Third mistake: stacking epithets to absurd levels. "Ragnar Silverfang Starswallower Moonblood of the Frozen Moor of the Sons of Fenris" is unreadable. Choose two elements maximum and save the rest for when the character earns deeds in the campaign. A character that starts with a simple name and ends with three earned epithets feels lived-in. One that starts stacked feels forced.
Lycanthropes in pop culture: references for inspiration
There are different werewolf traditions by work. An American Werewolf in London (1981) shows the lycanthrope as tragic victim who keeps human name (David Kessler) without epithets.
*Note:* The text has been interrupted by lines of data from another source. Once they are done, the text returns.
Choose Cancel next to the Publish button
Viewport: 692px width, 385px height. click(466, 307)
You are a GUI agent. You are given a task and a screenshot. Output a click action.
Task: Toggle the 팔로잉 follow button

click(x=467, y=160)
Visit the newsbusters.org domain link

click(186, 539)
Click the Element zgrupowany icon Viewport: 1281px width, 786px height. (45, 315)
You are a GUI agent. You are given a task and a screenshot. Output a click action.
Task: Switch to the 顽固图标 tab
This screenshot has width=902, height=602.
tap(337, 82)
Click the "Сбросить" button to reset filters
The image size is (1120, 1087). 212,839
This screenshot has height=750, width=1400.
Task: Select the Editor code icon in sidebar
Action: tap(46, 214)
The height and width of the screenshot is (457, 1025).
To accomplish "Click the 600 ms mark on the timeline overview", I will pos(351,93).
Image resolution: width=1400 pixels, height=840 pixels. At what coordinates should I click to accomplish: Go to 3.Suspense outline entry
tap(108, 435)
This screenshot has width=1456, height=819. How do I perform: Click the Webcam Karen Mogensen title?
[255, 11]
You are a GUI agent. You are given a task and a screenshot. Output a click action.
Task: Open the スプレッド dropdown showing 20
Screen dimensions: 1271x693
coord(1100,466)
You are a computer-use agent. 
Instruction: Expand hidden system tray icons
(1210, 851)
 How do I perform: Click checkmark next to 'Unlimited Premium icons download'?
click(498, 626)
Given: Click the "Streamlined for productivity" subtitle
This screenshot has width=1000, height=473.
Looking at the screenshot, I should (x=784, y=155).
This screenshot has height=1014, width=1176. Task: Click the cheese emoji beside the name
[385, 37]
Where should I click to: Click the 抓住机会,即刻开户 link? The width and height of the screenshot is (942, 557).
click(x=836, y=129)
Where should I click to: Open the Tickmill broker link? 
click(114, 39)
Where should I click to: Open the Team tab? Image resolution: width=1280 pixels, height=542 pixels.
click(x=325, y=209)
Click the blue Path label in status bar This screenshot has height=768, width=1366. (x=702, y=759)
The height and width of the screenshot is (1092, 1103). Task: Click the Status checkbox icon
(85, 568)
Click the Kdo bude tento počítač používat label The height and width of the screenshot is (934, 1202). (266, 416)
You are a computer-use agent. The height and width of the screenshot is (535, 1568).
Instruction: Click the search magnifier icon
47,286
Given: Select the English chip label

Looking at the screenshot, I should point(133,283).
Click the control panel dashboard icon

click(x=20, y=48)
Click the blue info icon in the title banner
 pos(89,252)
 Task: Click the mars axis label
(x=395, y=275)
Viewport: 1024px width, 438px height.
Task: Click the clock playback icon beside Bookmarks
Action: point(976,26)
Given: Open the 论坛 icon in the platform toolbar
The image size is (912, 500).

That simplicity works in modern horror where the monster is accident, not lineage. The Howling (1981) introduces organized packs with shared surnames.
In literature, Glen Duncan's The Last Werewolf (Jacob Marlowe) uses completely human name and never epithets. The beast is internal, the character remains a person. Conversely, in Kelley Armstrong's Bitten, packs have clear hierarchy with Alpha, Beta and lesser members, but names are all modern human. It works because horror comes from contrast between everyday life and hidden beast.
For classic fantasy campaigns, look at The Witcher: lycanthropes are curses on specific victims with tragic history before transformation. The human name is central to plot because cure requires reconnecting the monster with their previous self. If your narrative goes that way, the human name matters more than the bestial epithet. If it goes Underworld or Twilight, where wolves are parallel race, epithet and lineage weigh more.